You are viewing a plain text version of this content. The canonical link for it is here.
Posted to dev@calcite.apache.org by Igor Guzenko <ih...@gmail.com> on 2019/06/20 07:14:47 UTC

[DISCUSSION] Problem caused by flattening of struct fields

Hello everyone,

I've got issue while converting query with struct column. Struct's fields
are flattened while conversion to rel is performed.
But later they aren't collected back so query plan may produce incorrect
result.

For example [1], consider table *str_table* with just one column *str* of
type STRUCT<name VARCHAR(10), age INTEGER>,
then query SELECT *str* FROM *str_table* produces plan

LogicalProject(STR=[$0])
   LogicalProject(STR=[$0.name], STR1=[$0.age])
      LogicalTableScan(table=[[CATALOG, STRUCT, STR_TABLE]])

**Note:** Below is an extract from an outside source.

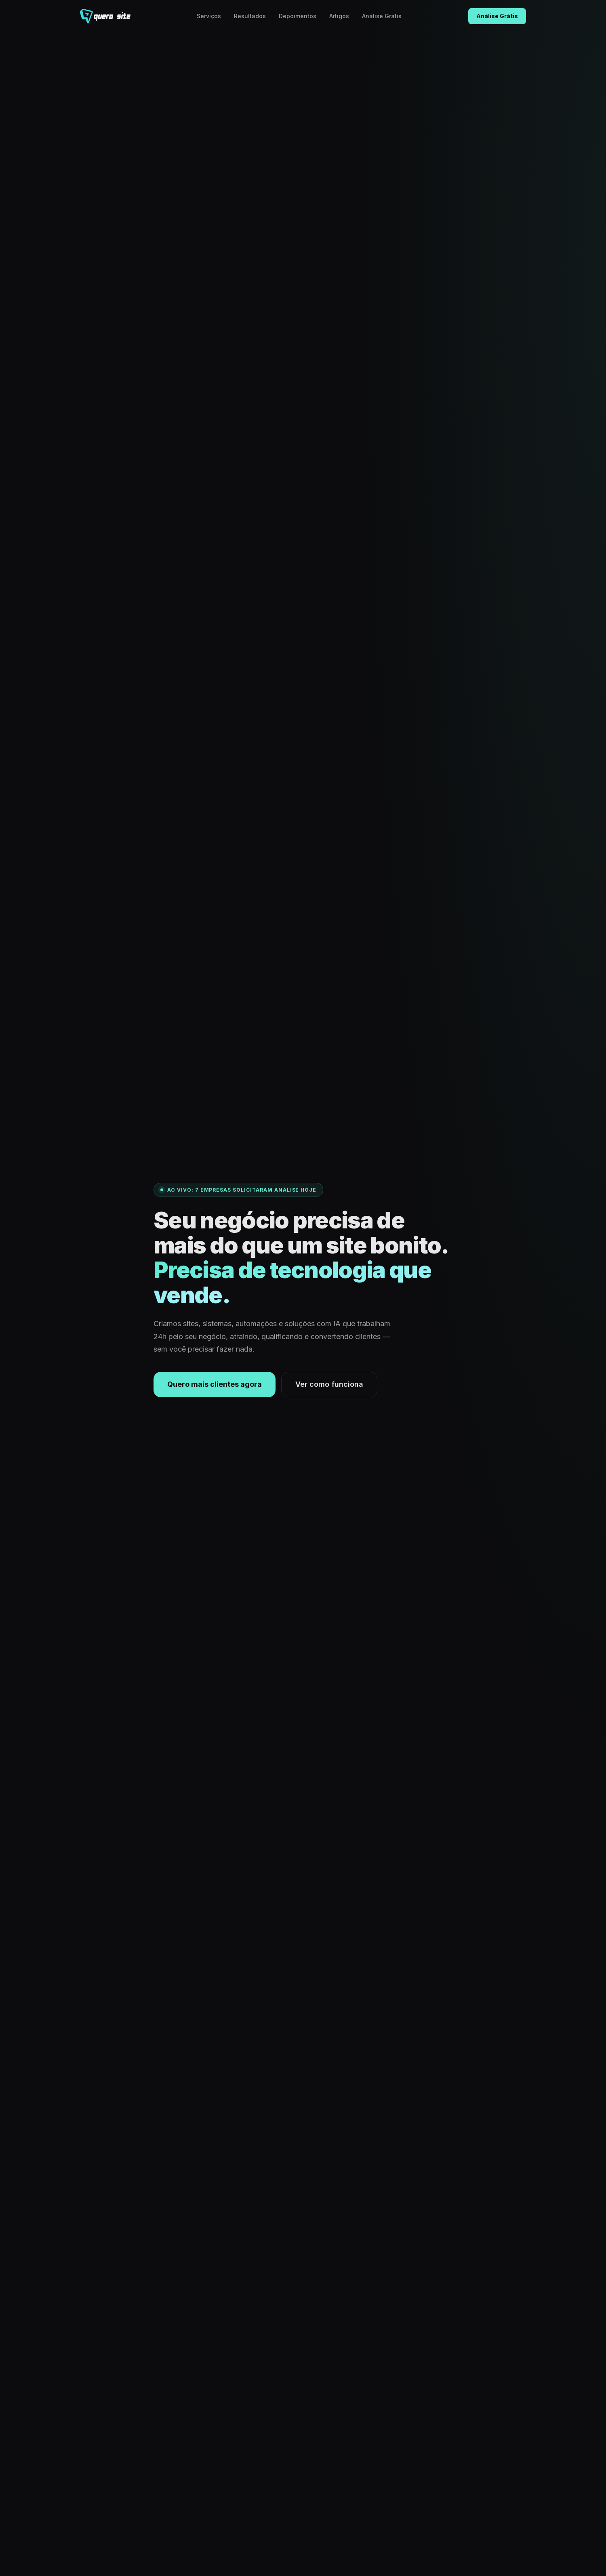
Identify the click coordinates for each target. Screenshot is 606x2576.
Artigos (339, 16)
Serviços (209, 16)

where top level project returns nested field `name` as `str` instead of
original struct column. My question is, what is the correct
way to collect back the flattened fields and produce correct result for the
query ?

[1] -
https://github.com/ihuzenko/calcite/commit/e24eaa22fbb5c950a0bd5290cc09ca56ea7f1e44

Thank you in advance,
Igor Guzenko

Re: Re: Re: [DISCUSSION] Problem caused by flattening of struct fields

Posted by Haisheng Yuan <h....@alibaba-inc.com>.
I am not familiar with the usage of NEW. But checking the comments of SqlNewOperator, the NEW operator accepts 1 argument, so I guess you are right. But need someone else's confirmation.

- Haisheng

------------------------------------------------------------------
发件人:Igor Guzenko<ih...@gmail.com>
日 期:2019年06月21日 22:21:44
收件人:Haisheng Yuan<h....@alibaba-inc.com>
抄 送:Apache Calcite dev list<de...@calcite.apache.org>
主 题:Re: Re: [DISCUSSION] Problem caused by flattening of struct fields

Thanks for quick answer, I'll work on the CALCITE-3138 jira.
If I'm not wrong this collection of fields back after flatten supposed to be done like rex invocation to create new row.
For example, collecting projection might look like: 

LogicalProject(HOME_ADDRESS=[NEW(ROW($1, $2, $3, $4)):ObjectSqlType(ADDRESS) NOT NULL]).

Please let me know if I'm wrong and there is more proper way to restructure. 

Thanks, 
Igor
On Fri, Jun 21, 2019 at 4:21 AM Haisheng Yuan <h....@alibaba-inc.com> wrote:

I have created 2 JIRA tickets to track the issues:
https://issues.apache.org/jira/browse/CALCITE-3137
https://issues.apache.org/jira/browse/CALCITE-3138

- Haisheng

------------------------------------------------------------------
发件人:Haisheng Yuan<h....@alibaba-inc.com>
日 期:2019年06月21日 08:54:55
收件人:Igor Guzenko<ih...@gmail.com>; Apache Calcite dev list<de...@calcite.apache.org>
主 题:Re: [DISCUSSION] Problem caused by flattening of struct fields

Consider creating ObjectSqlType like Fixture.addressType, which is STRUCTURED type. 
typeFactory.createStructType() actually creates a ROW type, which is not supported to reconstruct fields at the moment, see method RelStructuredTypeFlattener.restructureFields.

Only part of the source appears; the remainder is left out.